## EXERCISE BRIEF:
For the records below, give the number of lines in which "Task" appears, and add nothing else.

## DATA SHOWN:
==================================================

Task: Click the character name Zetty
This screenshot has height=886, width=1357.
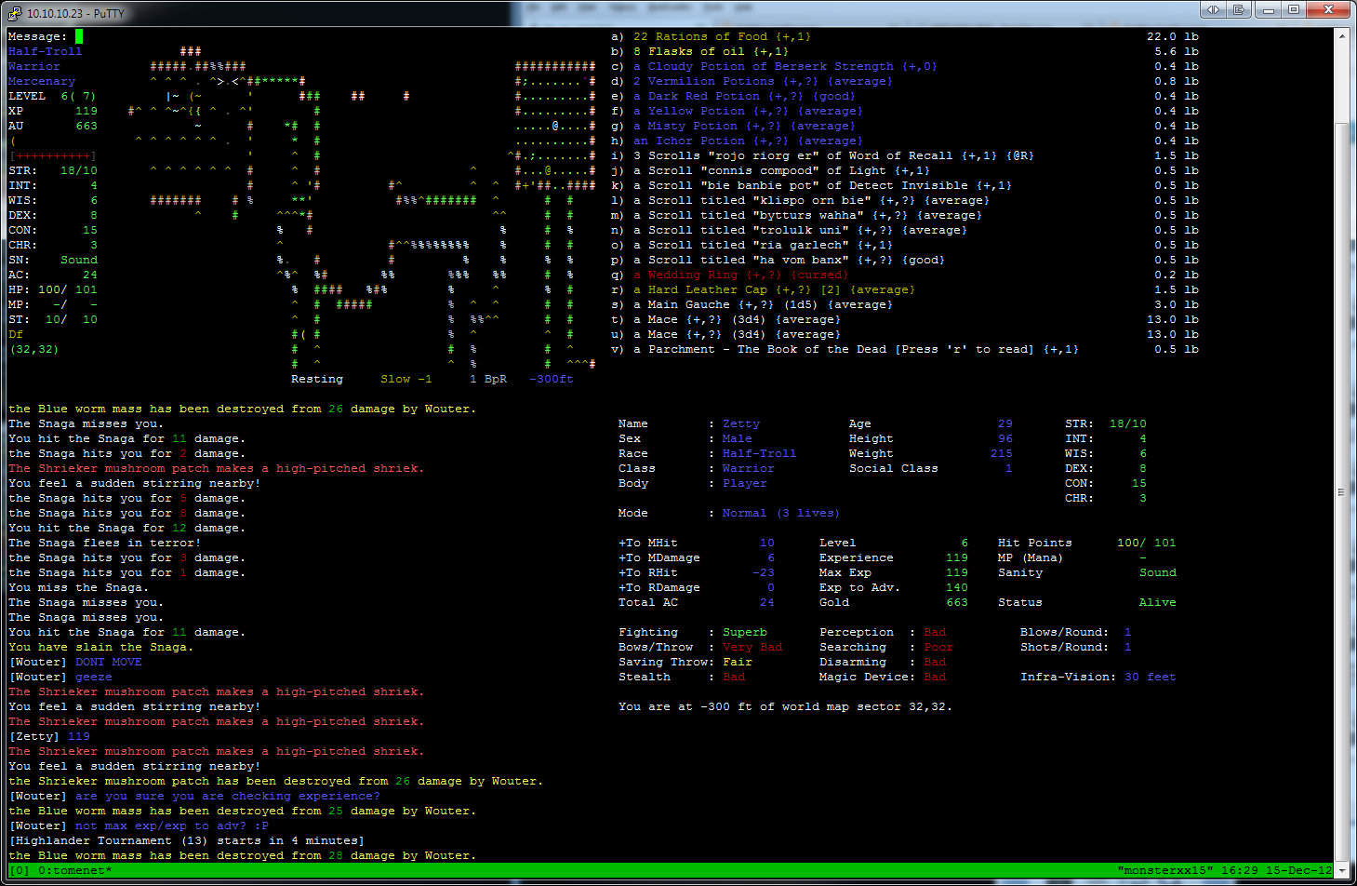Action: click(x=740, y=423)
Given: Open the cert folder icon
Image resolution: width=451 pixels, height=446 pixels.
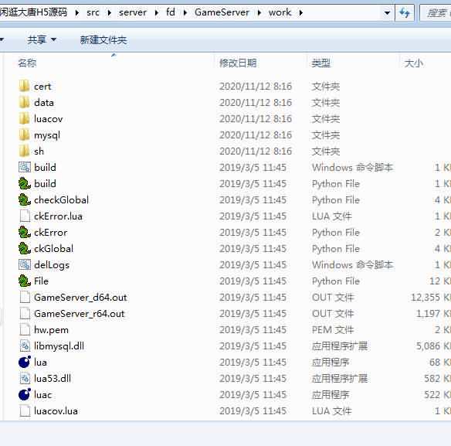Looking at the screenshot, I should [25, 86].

==================================================

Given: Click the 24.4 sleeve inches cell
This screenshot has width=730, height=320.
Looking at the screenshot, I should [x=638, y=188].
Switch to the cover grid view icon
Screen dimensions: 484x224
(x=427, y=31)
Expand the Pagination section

==================================================

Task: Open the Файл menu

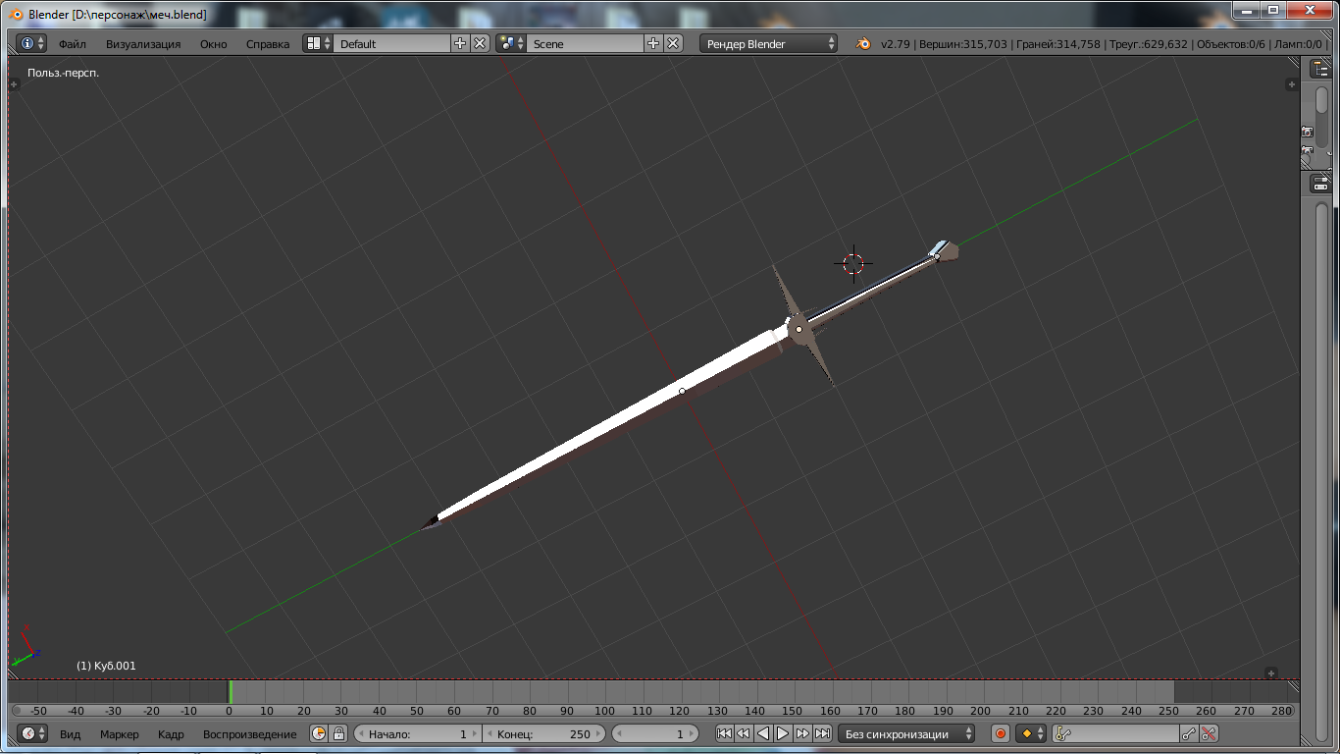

==================================================

## RESPONSE:
2